Happy Repeal!: 80th Anniversary OPEN THREAD and Cocktail Recipe Swap

In a semi-regular segment entitled Liquor In The ______, I’m going to write to you about all the different ways you can liquor. I recognize that it’s weird, especially for those of you who have actually had a drink with me, because I am what the frat boys would call a “two-beer queer” (what I would call a “no-beer queer,” as I’m gay all the live long day). But I get drunk very easily, is the point. Still, I really really like beer, wine and liquor and want to share that love for the artistry of alcohol with you all, my favorite queers. Let’s lift a pint to alcohol and our Autostraddle community – they go together like wine and soft cheese.

Header by Rory Midhani



What repeal am I talking about? The Repeal of the 18th Amendment, of course! The 18th Amendment was the harbinger of a very dark time in US history: Prohibition.

That there is a picture of all the liquor being poured out the window of an illegal Chicago distillery. Just FYI. Now also, don’t get me wrong, I’m not claiming that Prohibition was a dark time in history because we couldn’t drink. I’m claiming that because of what it caused and what it represented. What it caused: corrupt government, a shadow economy big enough to compete with the legit one, thousands of health-related issues and deaths due to poisoning. What it represented: hella flawed logic, a real case of government overreach, the end of a lot of craft and tradition. If you’re not familiar with the history of the Temperance Movement and Prohibition, here’s the beloved and esteemed Rachel Maddow talking about it (and also giving out some related life advice):


I’ve already told you why exactly I love the art of making drinks – the history and craft behind it (and maybe also to either be best friends with or become Rachel Maddow). And I’ve already shared a lot of my favorite drink recipes with you (and I will continue to do so!).

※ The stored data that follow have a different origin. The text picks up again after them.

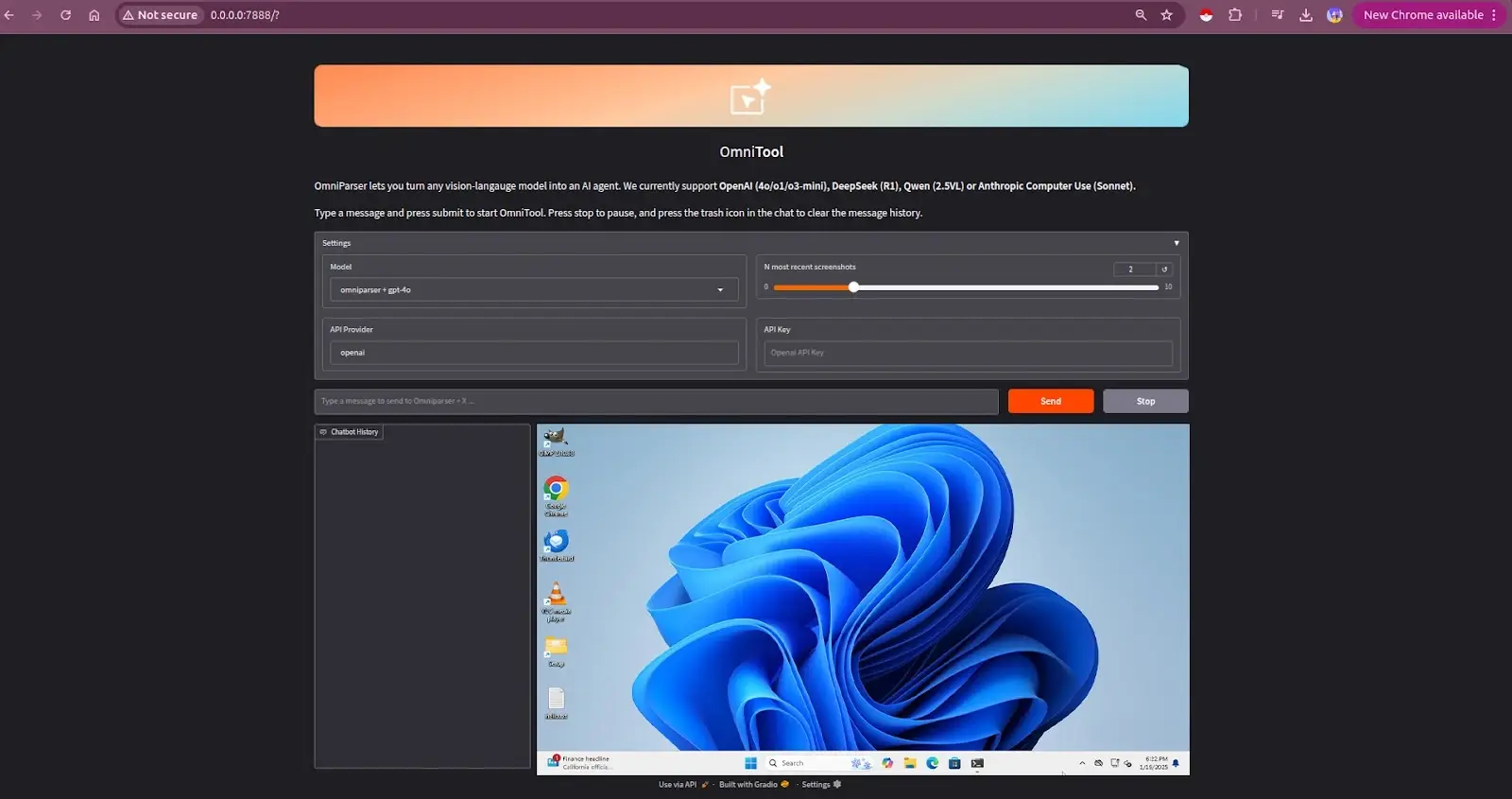Open the GIMP desktop shortcut
The height and width of the screenshot is (799, 1512).
click(x=556, y=439)
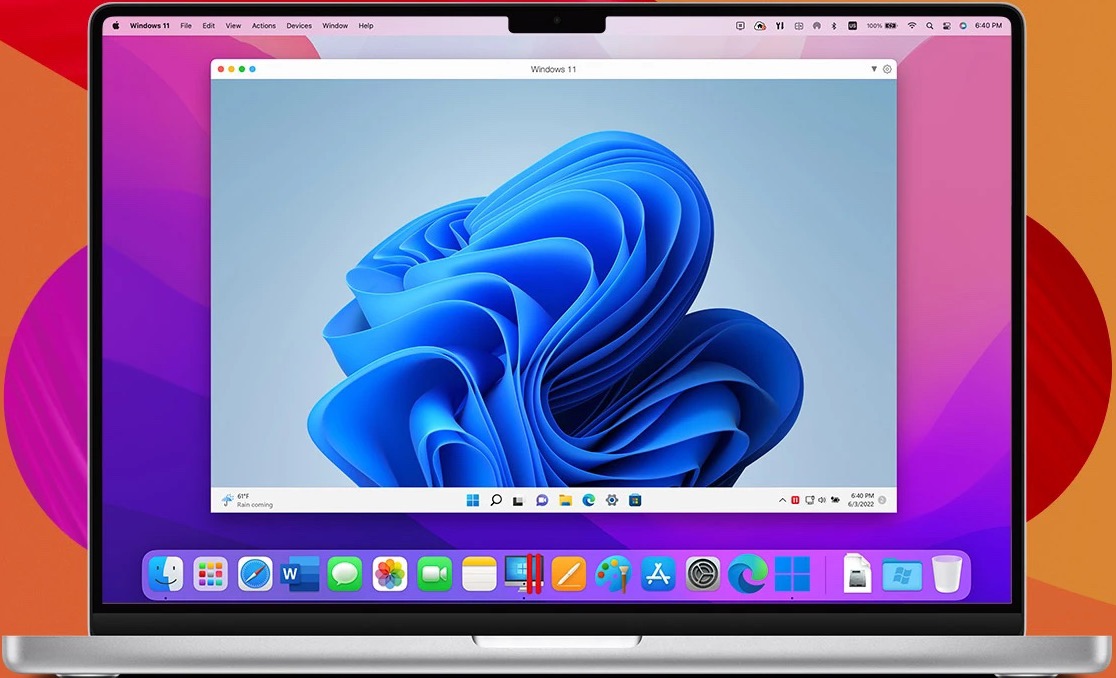The image size is (1116, 678).
Task: Open Microsoft Store in Windows taskbar
Action: [x=635, y=500]
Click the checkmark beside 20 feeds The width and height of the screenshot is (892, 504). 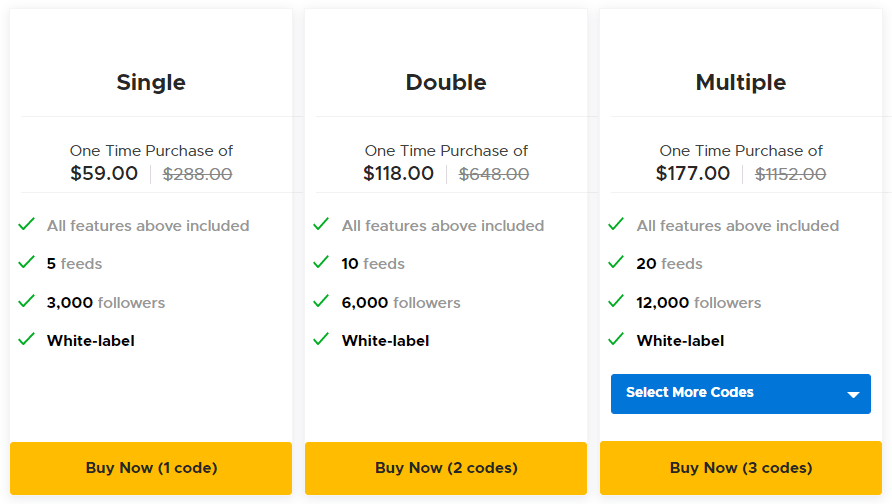[616, 262]
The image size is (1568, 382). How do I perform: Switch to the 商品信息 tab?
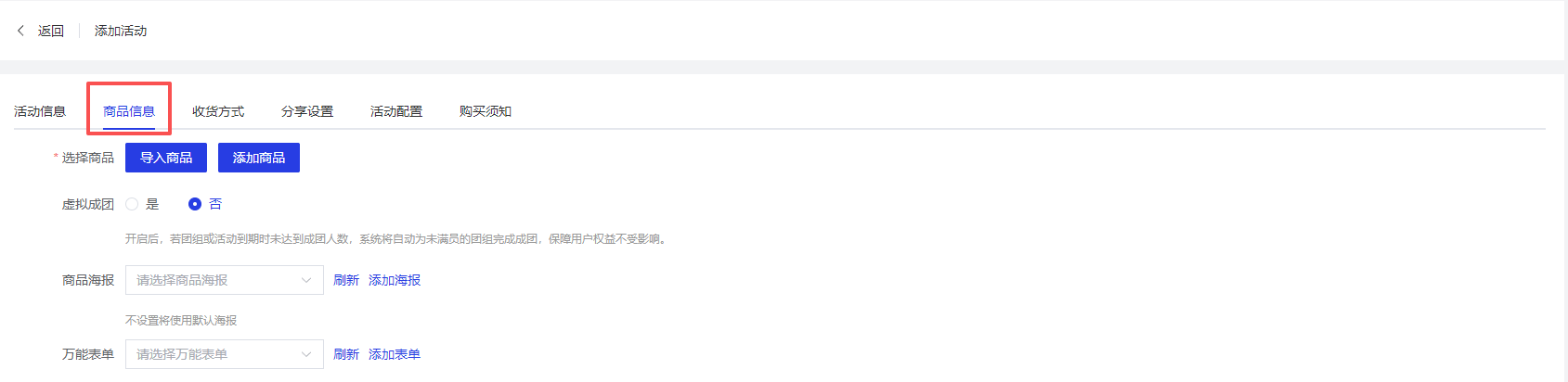[x=129, y=111]
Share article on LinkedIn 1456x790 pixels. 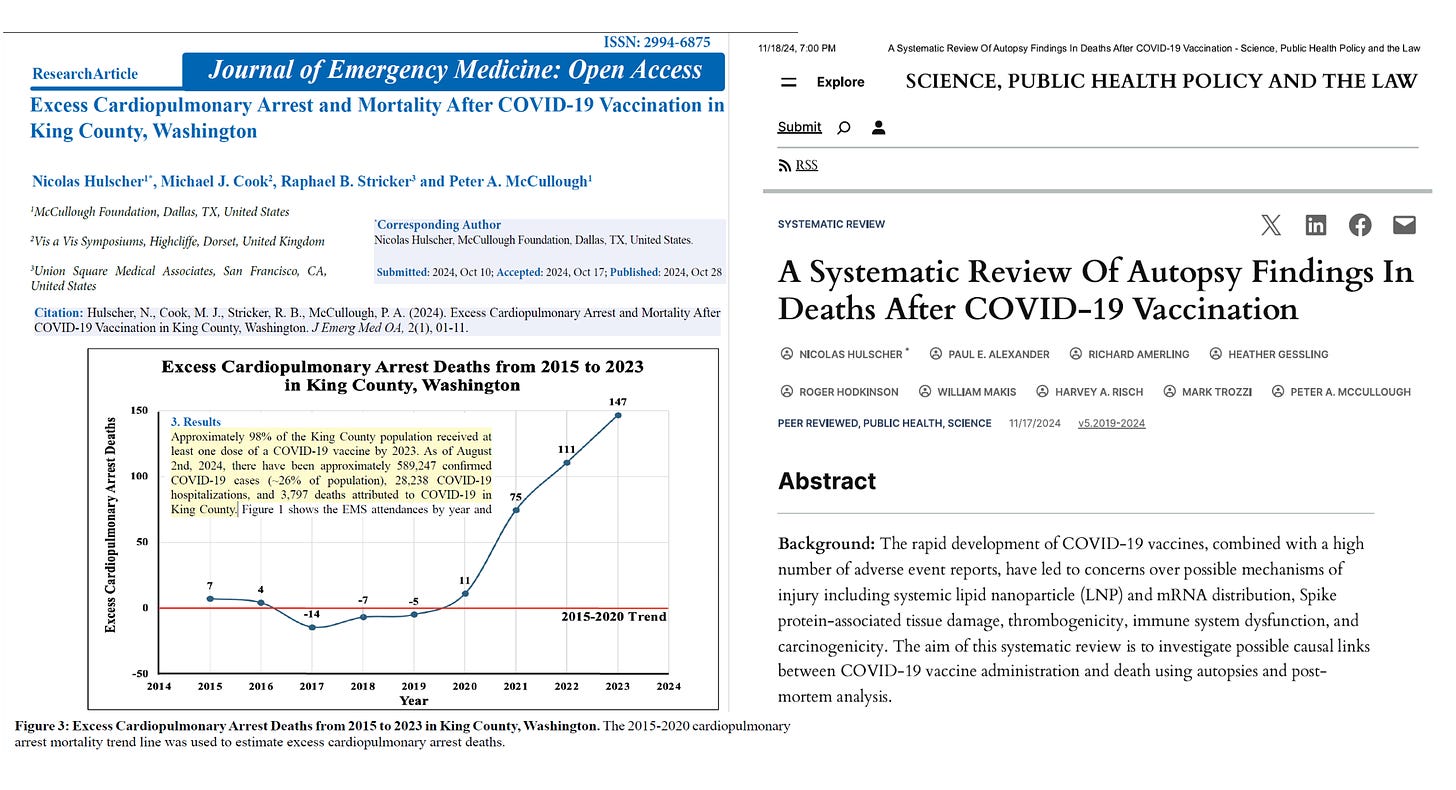(x=1316, y=225)
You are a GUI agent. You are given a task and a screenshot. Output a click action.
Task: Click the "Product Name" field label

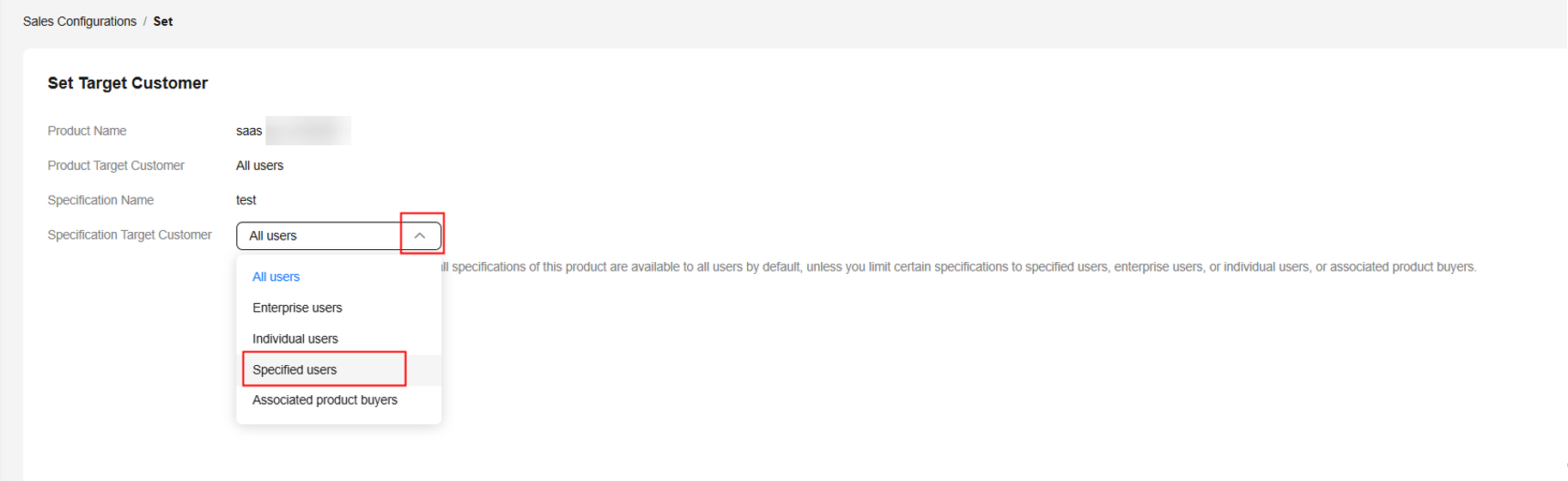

Chicagoans celebrate the repeal of Prohibition at the Congress Hotel, 1933. via KPBS

Chicagoans celebrate the repeal of Prohibition at the Congress Hotel, 1933. via KPBS

But today, my liquor-loving queermos, today it is your turn. Today, I am asking you, as an 80th Anniversary present to the art of liquor, to share your favorite drinks in the comments. Pictures appreciated.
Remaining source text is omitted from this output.